A quoi servirait-il de braquer les parents en refusant dédaigneusement ce qu'ils apportent au pédiatre, à savoir des images, faute de pouvoir protéger leur enfant efficacement? Il faudrait au contraire ne pas s'en froisser et se poser des questions sur ces parents-là qui en sont réduits à se cacher derrière l'objectif de la caméra, de l'appareil photo ou derrière la prétendue objectivité d'un paquet de radios et d'examens de laboratoire. Se demander si ces parents-là ne sont pas en grande souffrance passée ou présente, en défaillance aigüe ou chronique de leur subjectivité aimante, soutenante, donneuse de limites. Bref en défaillance de leur parentalité, eux qui ne protègent guère ou même exposent leurs enfants à leurs projections massives issues de leur propres histoires.

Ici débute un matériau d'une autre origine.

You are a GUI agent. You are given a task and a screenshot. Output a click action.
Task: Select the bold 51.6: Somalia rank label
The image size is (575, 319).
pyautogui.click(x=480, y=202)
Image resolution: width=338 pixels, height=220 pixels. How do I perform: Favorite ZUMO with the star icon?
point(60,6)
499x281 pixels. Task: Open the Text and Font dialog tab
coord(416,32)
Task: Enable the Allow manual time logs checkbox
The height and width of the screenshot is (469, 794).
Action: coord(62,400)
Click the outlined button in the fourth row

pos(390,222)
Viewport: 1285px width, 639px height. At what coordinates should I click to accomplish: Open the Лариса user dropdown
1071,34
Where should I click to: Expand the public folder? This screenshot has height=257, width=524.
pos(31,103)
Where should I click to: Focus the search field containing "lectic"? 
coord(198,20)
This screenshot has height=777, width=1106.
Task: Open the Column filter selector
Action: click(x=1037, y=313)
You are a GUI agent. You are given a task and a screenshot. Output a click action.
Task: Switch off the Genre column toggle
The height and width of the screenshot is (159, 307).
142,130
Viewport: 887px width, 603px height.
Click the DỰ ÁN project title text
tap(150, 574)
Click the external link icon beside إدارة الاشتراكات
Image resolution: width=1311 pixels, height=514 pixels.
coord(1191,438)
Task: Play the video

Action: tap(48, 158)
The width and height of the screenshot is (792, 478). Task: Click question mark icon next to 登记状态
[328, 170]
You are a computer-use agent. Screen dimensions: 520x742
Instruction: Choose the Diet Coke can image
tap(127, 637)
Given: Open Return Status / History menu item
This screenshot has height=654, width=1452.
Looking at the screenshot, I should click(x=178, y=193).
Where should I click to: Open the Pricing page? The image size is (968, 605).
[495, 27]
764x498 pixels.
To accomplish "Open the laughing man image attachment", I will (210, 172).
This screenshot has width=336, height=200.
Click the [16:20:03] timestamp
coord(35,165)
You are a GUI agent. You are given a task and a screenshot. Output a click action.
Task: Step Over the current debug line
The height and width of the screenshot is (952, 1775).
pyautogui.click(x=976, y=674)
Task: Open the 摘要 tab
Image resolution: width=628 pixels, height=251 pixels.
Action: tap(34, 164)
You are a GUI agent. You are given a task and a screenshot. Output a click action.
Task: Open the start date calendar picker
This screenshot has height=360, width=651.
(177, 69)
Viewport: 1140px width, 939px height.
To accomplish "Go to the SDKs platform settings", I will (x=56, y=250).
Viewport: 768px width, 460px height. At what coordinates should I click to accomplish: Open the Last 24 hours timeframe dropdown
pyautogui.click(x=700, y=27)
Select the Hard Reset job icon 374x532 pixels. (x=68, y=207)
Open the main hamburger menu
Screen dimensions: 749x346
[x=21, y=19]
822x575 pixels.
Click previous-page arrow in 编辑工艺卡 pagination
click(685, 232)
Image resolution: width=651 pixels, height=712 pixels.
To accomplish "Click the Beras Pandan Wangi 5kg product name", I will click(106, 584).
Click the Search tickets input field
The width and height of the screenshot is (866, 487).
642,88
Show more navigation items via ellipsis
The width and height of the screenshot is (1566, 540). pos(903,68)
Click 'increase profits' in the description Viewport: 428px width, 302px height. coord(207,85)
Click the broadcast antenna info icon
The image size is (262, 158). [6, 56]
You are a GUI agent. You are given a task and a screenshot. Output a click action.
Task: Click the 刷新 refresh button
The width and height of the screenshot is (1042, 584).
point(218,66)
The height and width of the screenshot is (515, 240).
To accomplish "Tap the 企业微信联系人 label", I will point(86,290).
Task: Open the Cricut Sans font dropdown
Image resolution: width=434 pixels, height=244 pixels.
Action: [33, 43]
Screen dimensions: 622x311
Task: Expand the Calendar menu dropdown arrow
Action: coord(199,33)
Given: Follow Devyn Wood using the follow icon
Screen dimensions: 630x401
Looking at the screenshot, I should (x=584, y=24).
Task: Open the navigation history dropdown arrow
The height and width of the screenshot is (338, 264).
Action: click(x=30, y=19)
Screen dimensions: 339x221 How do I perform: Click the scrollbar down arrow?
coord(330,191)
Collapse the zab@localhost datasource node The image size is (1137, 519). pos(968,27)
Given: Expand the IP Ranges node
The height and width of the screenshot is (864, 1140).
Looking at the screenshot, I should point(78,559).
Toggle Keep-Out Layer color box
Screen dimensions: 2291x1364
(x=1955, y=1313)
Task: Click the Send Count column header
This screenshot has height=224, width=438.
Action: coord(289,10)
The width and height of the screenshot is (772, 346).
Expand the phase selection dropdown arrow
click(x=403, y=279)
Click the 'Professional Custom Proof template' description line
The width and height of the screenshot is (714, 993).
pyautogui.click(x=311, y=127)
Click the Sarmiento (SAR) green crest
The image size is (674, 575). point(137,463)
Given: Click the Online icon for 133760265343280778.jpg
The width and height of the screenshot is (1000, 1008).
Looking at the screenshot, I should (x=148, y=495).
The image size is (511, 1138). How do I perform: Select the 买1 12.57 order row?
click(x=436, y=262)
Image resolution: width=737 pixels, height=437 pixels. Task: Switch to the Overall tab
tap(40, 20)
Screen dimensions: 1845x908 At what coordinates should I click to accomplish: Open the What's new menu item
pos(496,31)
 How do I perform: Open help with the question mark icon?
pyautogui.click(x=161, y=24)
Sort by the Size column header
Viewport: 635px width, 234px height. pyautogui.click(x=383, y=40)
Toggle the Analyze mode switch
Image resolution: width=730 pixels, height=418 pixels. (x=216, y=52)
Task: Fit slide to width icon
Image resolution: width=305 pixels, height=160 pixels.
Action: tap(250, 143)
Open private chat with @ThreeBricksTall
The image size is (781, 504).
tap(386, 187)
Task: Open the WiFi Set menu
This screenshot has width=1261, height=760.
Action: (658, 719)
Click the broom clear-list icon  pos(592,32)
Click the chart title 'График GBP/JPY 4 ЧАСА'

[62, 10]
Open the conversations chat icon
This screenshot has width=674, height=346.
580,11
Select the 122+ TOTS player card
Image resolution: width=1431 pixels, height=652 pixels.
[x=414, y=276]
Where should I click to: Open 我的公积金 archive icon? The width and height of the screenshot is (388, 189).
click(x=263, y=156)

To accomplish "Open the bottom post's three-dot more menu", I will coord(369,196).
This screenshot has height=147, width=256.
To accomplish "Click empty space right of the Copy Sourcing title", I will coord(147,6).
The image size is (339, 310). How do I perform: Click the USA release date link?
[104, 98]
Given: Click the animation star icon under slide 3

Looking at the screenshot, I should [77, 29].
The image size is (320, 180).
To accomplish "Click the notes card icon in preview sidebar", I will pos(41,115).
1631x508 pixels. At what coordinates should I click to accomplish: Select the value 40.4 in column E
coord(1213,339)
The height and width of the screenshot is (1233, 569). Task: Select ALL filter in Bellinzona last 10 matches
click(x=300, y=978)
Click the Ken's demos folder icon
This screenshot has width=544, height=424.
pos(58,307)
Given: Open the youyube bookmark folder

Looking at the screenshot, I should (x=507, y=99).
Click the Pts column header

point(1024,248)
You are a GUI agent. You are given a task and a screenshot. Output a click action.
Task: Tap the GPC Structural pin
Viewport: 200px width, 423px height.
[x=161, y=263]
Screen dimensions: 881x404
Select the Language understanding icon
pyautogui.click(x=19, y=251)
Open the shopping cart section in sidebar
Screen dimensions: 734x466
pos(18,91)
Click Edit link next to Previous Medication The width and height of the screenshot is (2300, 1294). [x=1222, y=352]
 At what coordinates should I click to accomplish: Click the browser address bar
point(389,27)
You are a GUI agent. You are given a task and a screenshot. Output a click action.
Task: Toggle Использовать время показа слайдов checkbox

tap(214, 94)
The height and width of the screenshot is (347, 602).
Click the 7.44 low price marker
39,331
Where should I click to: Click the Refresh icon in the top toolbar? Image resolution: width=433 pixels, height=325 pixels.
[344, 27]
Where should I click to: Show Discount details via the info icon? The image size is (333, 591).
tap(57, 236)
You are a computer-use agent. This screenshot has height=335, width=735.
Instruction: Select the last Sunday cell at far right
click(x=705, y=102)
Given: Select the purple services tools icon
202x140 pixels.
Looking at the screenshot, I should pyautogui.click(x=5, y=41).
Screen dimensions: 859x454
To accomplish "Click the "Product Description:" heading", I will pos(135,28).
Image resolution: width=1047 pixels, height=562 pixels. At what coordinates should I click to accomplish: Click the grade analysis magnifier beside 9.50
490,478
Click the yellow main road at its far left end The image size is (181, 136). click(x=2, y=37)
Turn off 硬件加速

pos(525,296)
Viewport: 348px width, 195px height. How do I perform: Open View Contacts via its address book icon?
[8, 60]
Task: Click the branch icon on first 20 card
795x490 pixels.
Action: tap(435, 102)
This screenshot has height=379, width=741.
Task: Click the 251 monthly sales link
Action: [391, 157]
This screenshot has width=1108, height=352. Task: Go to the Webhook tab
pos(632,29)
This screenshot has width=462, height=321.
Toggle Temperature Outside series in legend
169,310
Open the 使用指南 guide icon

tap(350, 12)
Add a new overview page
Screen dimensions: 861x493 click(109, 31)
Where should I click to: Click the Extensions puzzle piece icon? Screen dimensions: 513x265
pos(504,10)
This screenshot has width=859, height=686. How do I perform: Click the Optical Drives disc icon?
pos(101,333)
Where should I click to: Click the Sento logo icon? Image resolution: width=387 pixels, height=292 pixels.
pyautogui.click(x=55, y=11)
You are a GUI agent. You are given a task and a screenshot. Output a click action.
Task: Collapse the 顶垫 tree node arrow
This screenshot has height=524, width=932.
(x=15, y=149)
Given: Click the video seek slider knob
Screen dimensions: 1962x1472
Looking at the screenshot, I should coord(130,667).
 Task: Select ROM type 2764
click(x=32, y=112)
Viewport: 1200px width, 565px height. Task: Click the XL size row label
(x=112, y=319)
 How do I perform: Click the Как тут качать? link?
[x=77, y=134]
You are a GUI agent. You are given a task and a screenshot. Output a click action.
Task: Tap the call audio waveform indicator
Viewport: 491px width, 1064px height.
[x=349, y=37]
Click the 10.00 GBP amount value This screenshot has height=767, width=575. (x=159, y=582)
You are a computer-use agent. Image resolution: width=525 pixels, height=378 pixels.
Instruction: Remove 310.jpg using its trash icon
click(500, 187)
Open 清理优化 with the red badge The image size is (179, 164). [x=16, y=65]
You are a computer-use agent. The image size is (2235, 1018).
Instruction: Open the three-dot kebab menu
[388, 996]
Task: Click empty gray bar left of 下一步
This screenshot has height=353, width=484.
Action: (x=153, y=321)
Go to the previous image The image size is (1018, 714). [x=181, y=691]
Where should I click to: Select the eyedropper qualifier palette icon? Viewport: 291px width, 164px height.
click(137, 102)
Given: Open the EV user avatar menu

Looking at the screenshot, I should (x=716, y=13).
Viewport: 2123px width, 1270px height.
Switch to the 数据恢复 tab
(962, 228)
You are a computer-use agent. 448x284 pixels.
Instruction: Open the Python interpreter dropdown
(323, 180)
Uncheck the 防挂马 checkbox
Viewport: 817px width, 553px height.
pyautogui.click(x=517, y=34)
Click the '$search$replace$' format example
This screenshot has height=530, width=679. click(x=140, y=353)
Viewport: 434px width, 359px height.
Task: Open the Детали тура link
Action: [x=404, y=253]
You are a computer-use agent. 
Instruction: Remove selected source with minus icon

Alain QUESNEY
Notes:(1) Pseudomonas aeruginosa, autrement connu sous le nom de bacille pyocyanique, bacille au pus bleu, pourvu d'une odeur de seringa(2) Le signe du « baiser salé » consistait à apprécier de façon tactile et approximative la teneur élevée en sel de la sueur d’un enfant par l’appui des lèvres de l’examinateur sur le front de l’enfant suspect de mucoviscidose.(3) La dysmorphophobie ou dysmorphobie est la crainte obsédante d'être laid ou malformé. (4) Crise « Rolandique »: Epilepsie bénigne de l'enfant à pointes rolandiques (centro-temporales) caractérisée par des crises partielles, principalement au cours du sommeil ou juste avant le réveil : la bouche, le visage, les organes de la parole, voire l'ensemble des organes sont touchés. C'est le plus fréquent de tous les syndromes épileptiques chez l'enfant. Ces crises disparaissent toujours avant le début de l'adolescence. Le recours aux antiépileptique est facultatif pour le traitement de cette maladie.(5) Le syndrome de Münchhausen par procuration est une forme grave de sévices à enfant au cours de laquelle l'adulte qui a la charge de l'enfant provoque de manière délibérée chez lui des problèmes de santé sérieux et répétés avant de le conduire auprès d'un médecin (forme de pathomimie par procuration). Toutes les couches sociales sont concernées et dans 90 % des cas, il s'agit de la mère biologique. Un pourcentage important de ces femmes exerce une profession médicale ou paramédicale (médecin, infirmière, aide-soignante, assistante sociale...) ou ont un lien avec ce milieu. Elles présentent un comportement stéréotypé de « bonne mère particulièrement attentionnée à l'égard de son enfant et extrêmement présente lors des séjours hospitaliers de ce dernier ». Elles sont généralement moins inquiètes que l'équipe soignante et tiennent un discours de type médical, n'hésitant pas à suggérer des examens complémentaires invasifs ou des interventions chirurgicales.(6) Les centres médico-psycho-pédagogique (CMPP) sont des établissements médico-sociaux, gérés le plus souvent par des associations privées loi de 1901 et des collectivités territoriales (municipalités, conseils généraux) ou de grands organismes (SNCF, CAF). Ils sont destinés à prendre en charge tout le spectre des difficultés et affections pédopsychiatriques et des difficultés d'apprentissage.